To study the influence of these processes of the aquatic environment, a complex of interrelated mathematical models is being developed. It is based on the use of accurate predictive models and software implementation of economical numerical methods, which provide detailed investigation of the kinematics of the process, cause-effect relationships, and the state of the modeling object. The existing methods and means of predictive modeling of the state of the aquatic environment, taking into account a number of biotic and abiotic factors, including the processes of distribution of oxygen, carbon dioxide, salts, are based on general scientific approaches, simplified mathematical models with low adaptability, lack of modeling of nonlinear dynamic processes characteristic of most aquatic ecosystems, incorrect setting of the boundaries of the computational domain. In some cases, the studies are accompanied by a formal definition of boundary conditions, and give rather rough and approximate simulation results.

When modeling the substance transfer process based on the advection-diffusion equations, a good approximation of advective terms, which are gradients of pressure, mass density and total energy, momentum of motion, is required. The use of standard difference schemes with large estimates of similarity parameters causes loss of calculation accuracy due to an increase in the approximation error and increased restrictions on the time step due to the stability condition of the difference scheme. In the works of A.I. Suhinov, A.E. Chistyakov and others [7][8], it is shown how to effectively use a linear combination of the Upwind and Standard Leapfrog difference schemes with the optimal values of weight coefficients for the approximation of the transport equation. The efficiency of these methods is achieved by optimization of the approximation error of discrete-continuum model, the exact solution of the mass transfer with constant speed. Studies have shown that this approach also extends to hydrodynamic models with a variable (sign-alternating) velocity without the effect of grid viscosity. Another positive quality of such approximations is that they can be used to simulate complex flow structure, e.g., vortex. Currently, numerous researchers use such a scheme for the simulation of turbulent flows. Members of leading foreign research organizations, such as Stanford University, Imperial College London, etc., as well as members of the Institute of Computational Mathematics of the Russian Academy of Sciences E.M. Volodin, A.V. Glazunov, A.S. Gritsun, N.G. Yakovlev and others [9] published works in which mathematical modeling of climatic changes, hydrodynamic and atmospheric processes and phenomena are carried out on the basis of eddy-resolving schemes. The quasi-hydrodynamic approximation of a continuous medium enables to further reduce the time step requirement and increase the spatial resolution of the model with limited computer memory. In practice, a small term proportional to the second derivative in time or density is added to the system of Navier-Stokes and continuity equations. This approach makes it possible to smooth out non-physical fluctuations in mass density and momentum, as well as total energy, brought along the spatial grid faster than the speed of sound.

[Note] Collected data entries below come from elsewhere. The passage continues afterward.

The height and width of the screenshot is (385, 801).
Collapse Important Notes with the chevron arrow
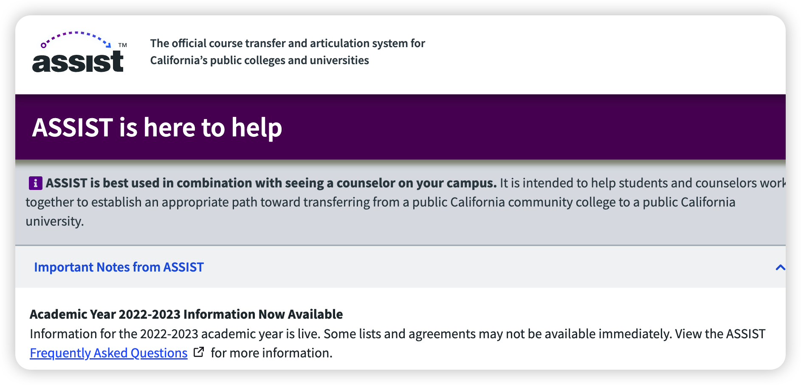point(780,267)
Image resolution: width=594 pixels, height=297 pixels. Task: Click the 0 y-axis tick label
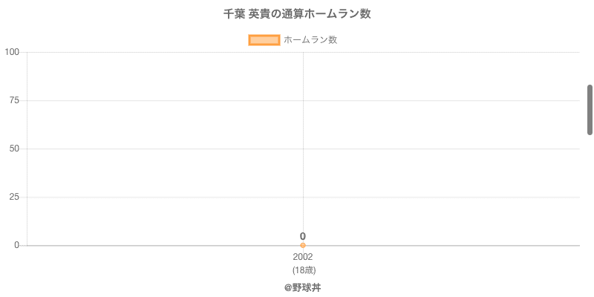tap(16, 245)
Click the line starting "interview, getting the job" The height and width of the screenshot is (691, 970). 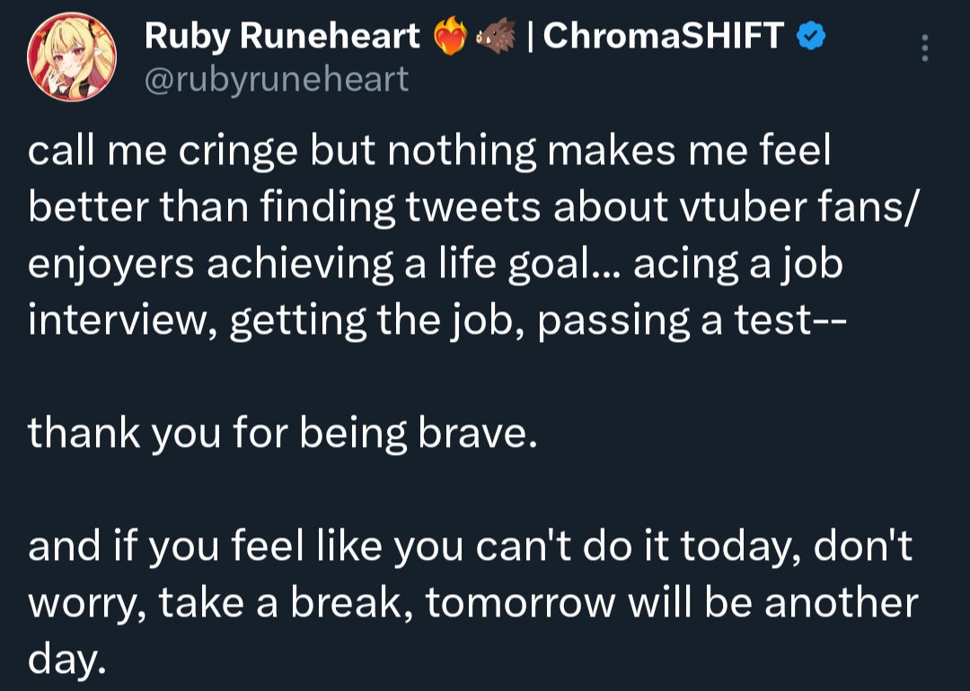(x=435, y=320)

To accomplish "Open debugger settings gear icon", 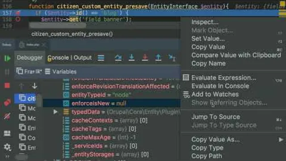I will pyautogui.click(x=7, y=147).
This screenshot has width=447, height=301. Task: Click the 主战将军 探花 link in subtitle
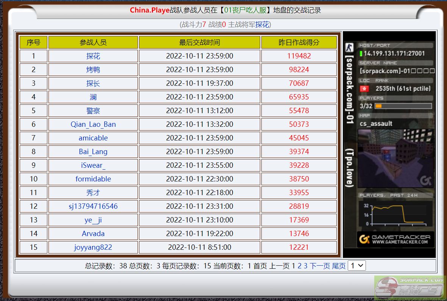262,25
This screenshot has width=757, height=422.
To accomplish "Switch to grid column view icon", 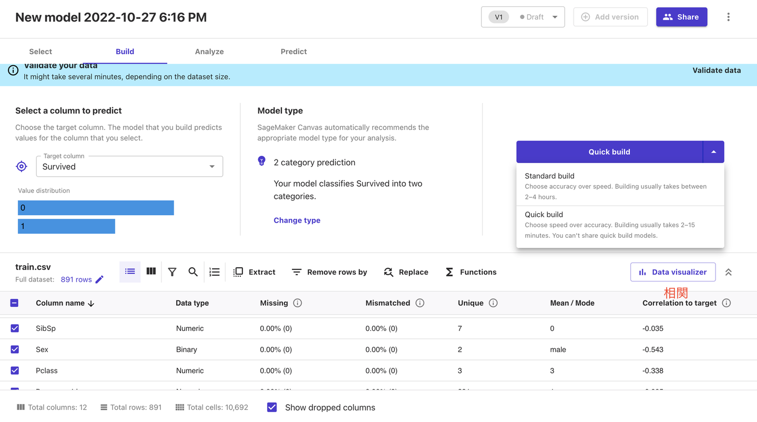I will [151, 272].
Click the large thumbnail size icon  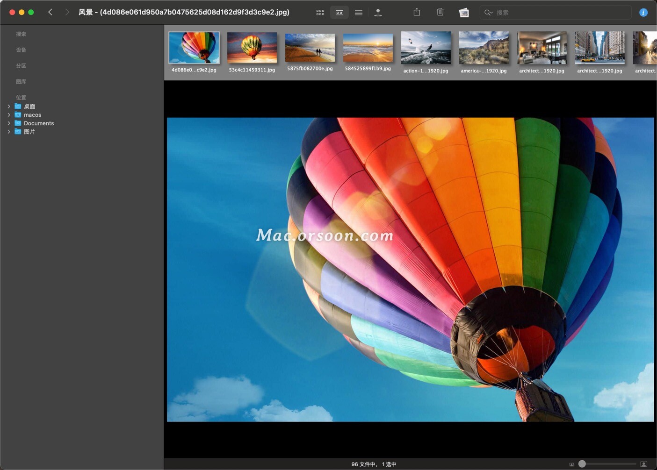click(x=644, y=464)
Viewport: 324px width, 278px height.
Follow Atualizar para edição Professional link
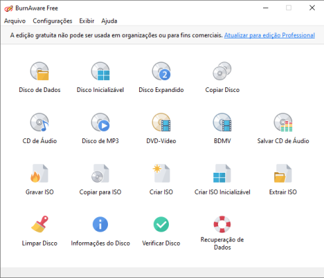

Existing universal application software packages (e.g., “Mars3d” software package, Ecointegrator, CHARISMA software package, SALMO complex, CHTDM, CARDINAL software package, packages for modeling various processes of aerohydrodynamics, PHOENICS, FLUENT, GAS DYNAMICS TOOL software packages) do not take into account some properties of the simulated complex systems, thus reducing the accuracy and efficiency of modeling. These properties include spatial heterogeneity of the aquatic environment motion, vortex structures of currents. Mathematical models and algorithms for their numerical implementation do not take into account the probability of a significant change in the depth and density of the aquatic environment, which can cause instability of the numerical solutions obtained. For this reason, such specialized software packages can be used to simulate a limited variety of hydrophysical processes of water systems. Most of the well-known specialized software (ADAM, CAL3QHC, Chensi, TASCflow, ISC–3, PANACHE, REMSAD, UAM-IV, ECOLOGIST, PRISM, VITECON), designed to simulate the process of spreading pollutants, the interaction of hydrobionts, is mainly focused on uniprocessors, represented mainly by personal computers. In such systems, only single component modules of these systems (e.g., ECOSIM and MAQSIP) are scaled to parallel systems. In practice, a small term proportional to the second derivative in time or density is added to the system of Navier-Stokes equations and continuity. This approach makes it possible to smooth out non-physical fluctuations in mass density, momentum and total energy brought along the spatial grid faster than the speed of sound.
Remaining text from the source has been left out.